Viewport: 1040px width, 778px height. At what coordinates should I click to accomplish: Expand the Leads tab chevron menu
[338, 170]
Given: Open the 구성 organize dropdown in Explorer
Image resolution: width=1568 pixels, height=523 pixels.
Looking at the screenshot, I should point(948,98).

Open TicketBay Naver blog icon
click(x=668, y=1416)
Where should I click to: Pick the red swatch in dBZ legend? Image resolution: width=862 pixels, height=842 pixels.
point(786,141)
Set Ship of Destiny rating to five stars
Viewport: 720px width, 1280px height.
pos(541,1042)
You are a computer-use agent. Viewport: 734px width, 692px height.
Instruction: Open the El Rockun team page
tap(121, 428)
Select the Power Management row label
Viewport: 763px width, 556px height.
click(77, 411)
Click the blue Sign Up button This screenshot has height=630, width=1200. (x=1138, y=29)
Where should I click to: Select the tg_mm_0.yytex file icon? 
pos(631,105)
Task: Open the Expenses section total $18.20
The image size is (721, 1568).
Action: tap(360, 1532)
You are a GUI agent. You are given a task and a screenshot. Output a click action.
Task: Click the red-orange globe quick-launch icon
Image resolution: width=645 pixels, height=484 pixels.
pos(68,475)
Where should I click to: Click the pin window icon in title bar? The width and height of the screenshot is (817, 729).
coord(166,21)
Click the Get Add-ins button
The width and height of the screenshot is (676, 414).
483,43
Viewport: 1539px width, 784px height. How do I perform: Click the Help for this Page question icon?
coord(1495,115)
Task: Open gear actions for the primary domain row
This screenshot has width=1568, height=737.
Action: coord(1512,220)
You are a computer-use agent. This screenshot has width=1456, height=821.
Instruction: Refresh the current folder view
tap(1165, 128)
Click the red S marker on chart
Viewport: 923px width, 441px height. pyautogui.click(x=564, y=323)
__________________________________________________
_Work required:_ Taking the line containing "You are a computer-use agent. This" as the first, please return it and every line after it through the end of the entries, exactly and only those.

_Answer section:_
You are a computer-use agent. This screenshot has width=1456, height=821.
Instruction: Refresh the current folder view
tap(1165, 128)
Click the red S marker on chart
Viewport: 923px width, 441px height. pyautogui.click(x=564, y=323)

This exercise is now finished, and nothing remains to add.